### Extracted data

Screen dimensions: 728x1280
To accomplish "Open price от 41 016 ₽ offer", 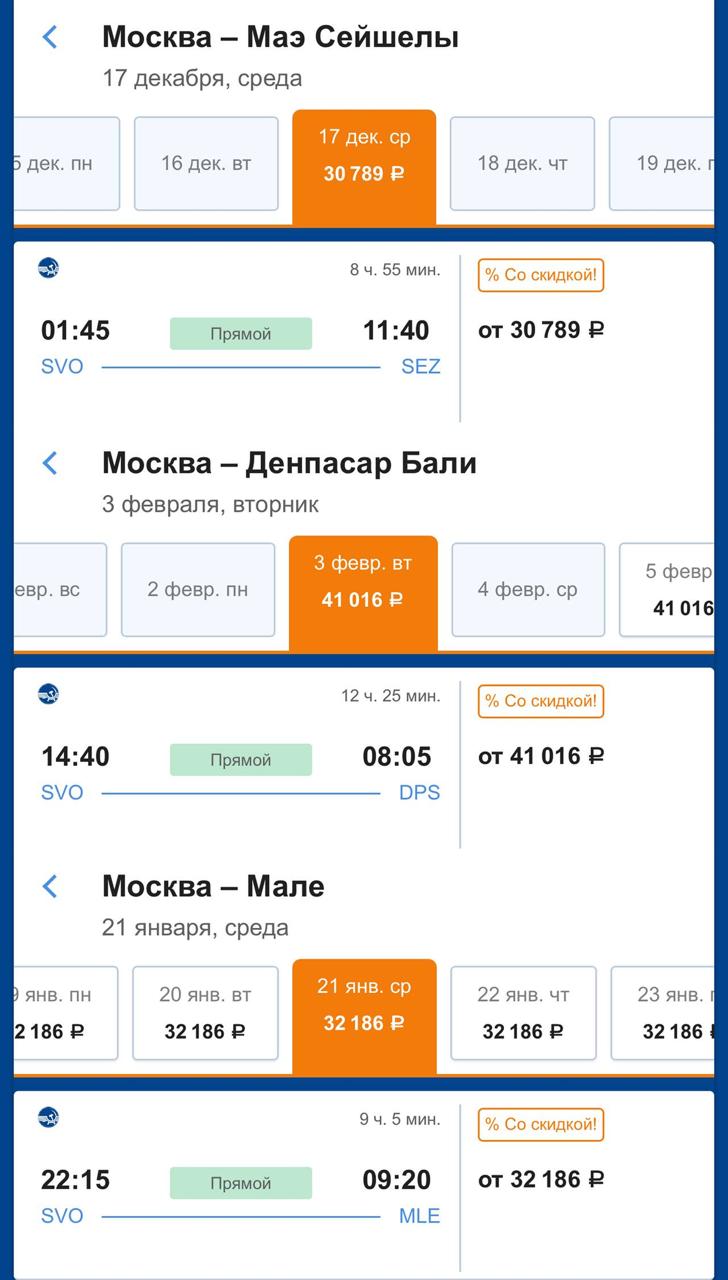I will [x=541, y=756].
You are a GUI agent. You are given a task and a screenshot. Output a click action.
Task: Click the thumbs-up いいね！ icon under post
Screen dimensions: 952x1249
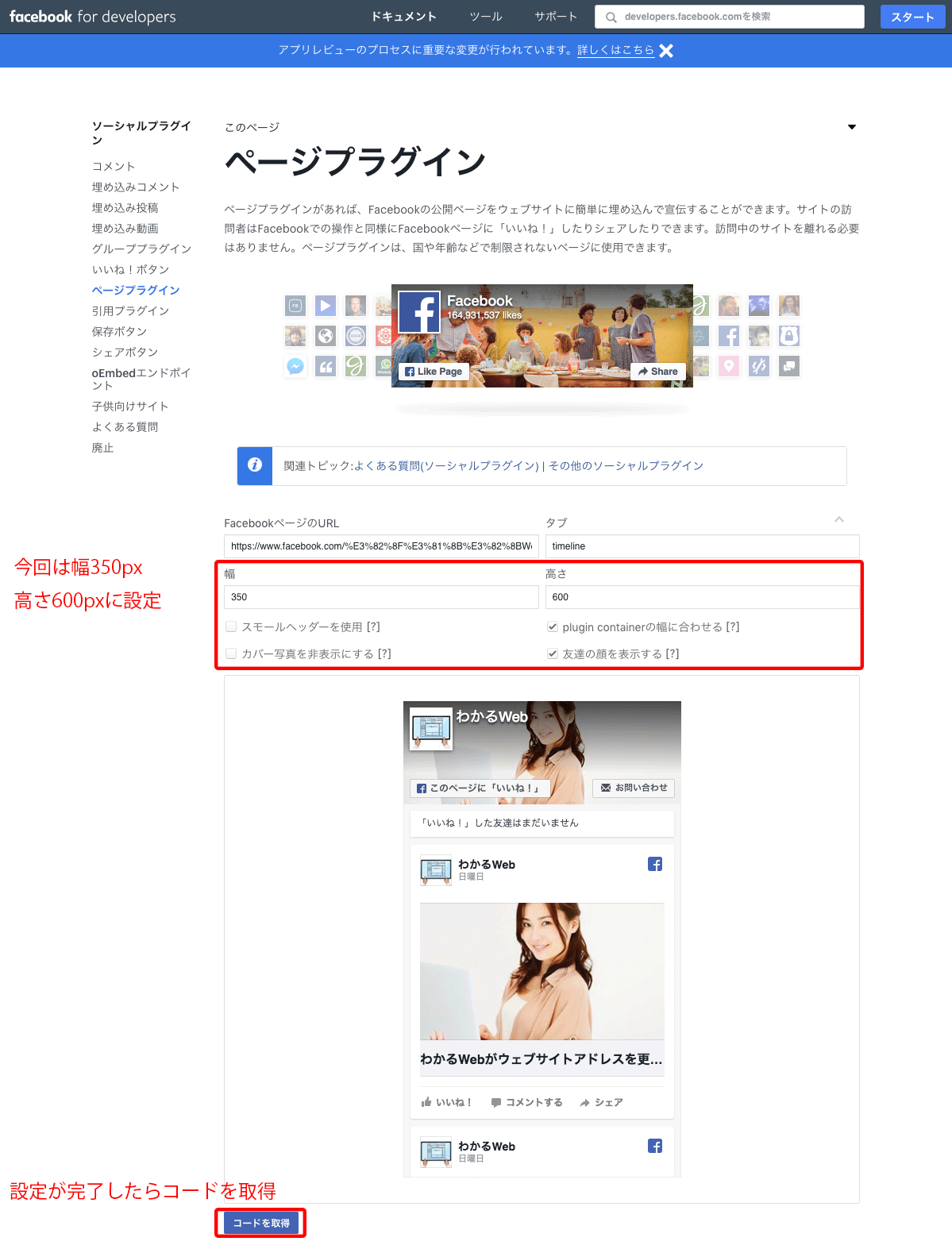pyautogui.click(x=426, y=1102)
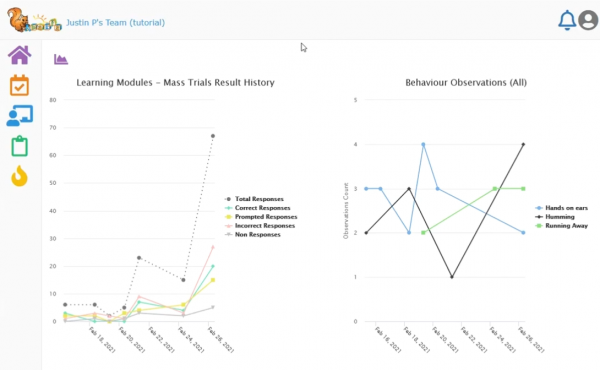This screenshot has width=600, height=370.
Task: Toggle Hands on ears legend entry
Action: [x=561, y=208]

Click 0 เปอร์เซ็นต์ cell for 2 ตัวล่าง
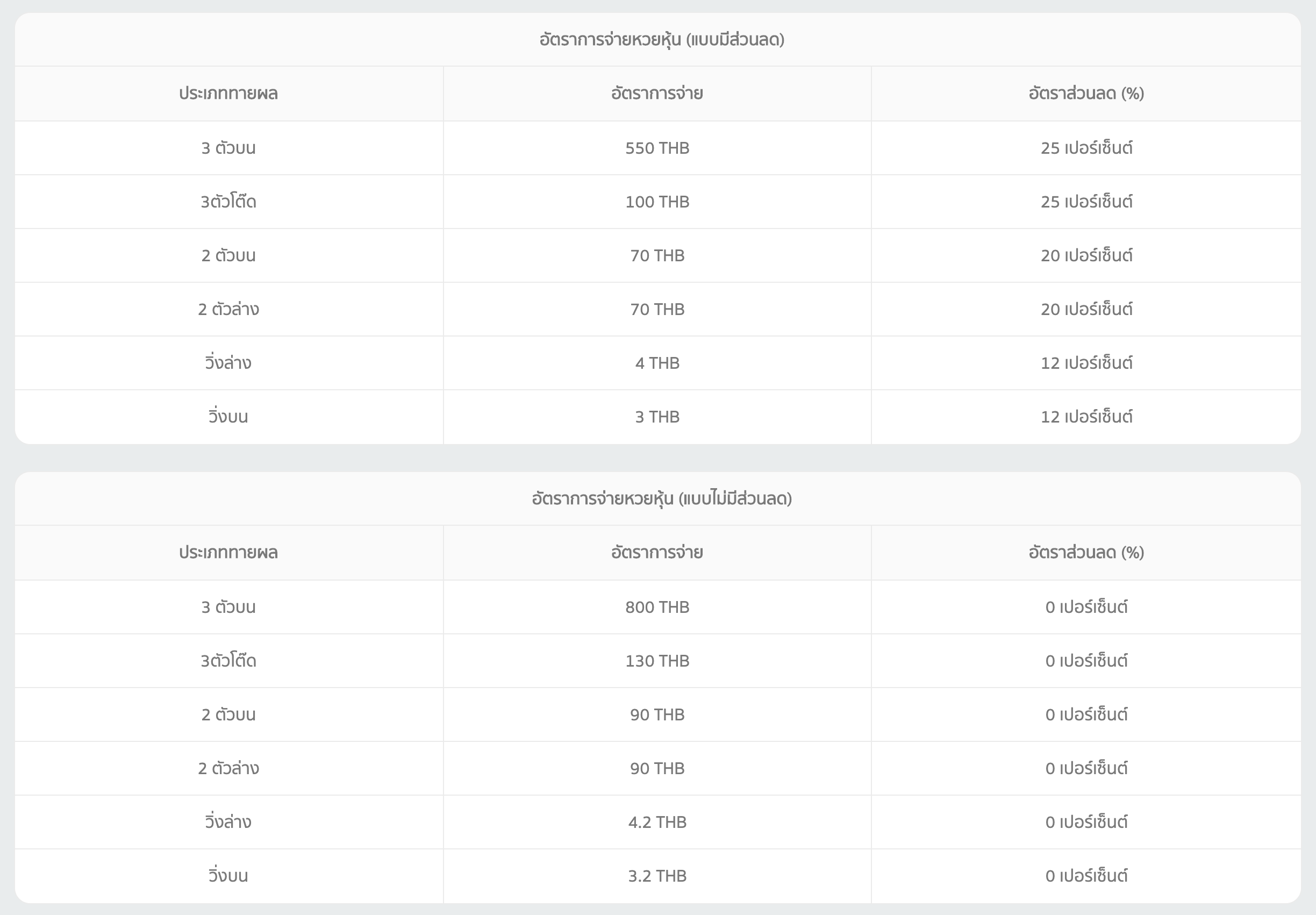(1085, 768)
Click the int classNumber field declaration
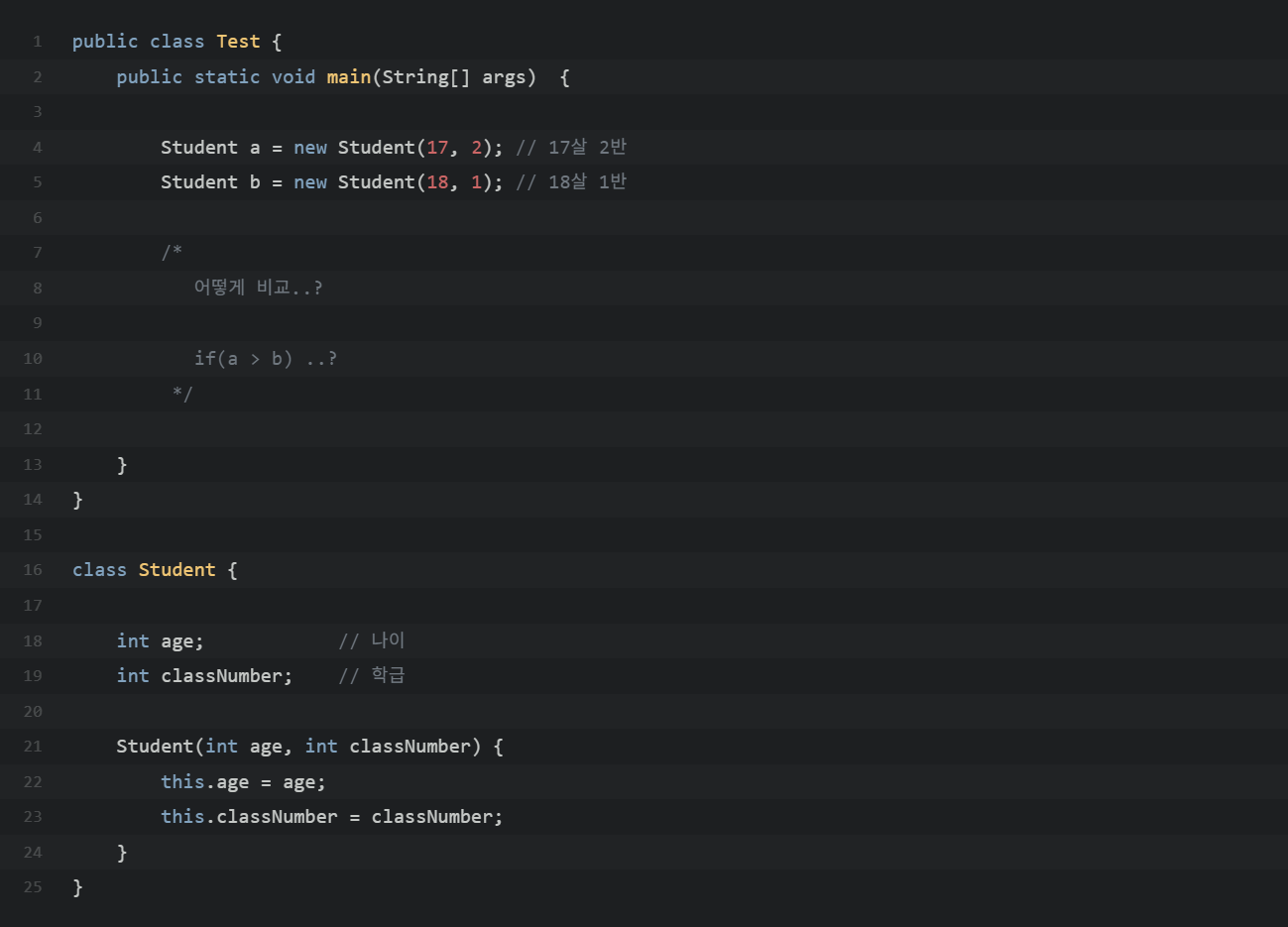Viewport: 1288px width, 927px height. tap(204, 676)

### Written request
Could you give the data from the line containing "Click 0 เปอร์เซ็นต์ cell for 2 ตัวล่าง" through the end of the data as a JSON list of strings, one per line, with blank lines and pictures left out?

### Result
[
  "Click 0 เปอร์เซ็นต์ cell for 2 ตัวล่าง",
  "(1085, 768)",
  "Click the int classNumber field declaration",
  "Viewport: 1288px width, 927px height. tap(204, 676)"
]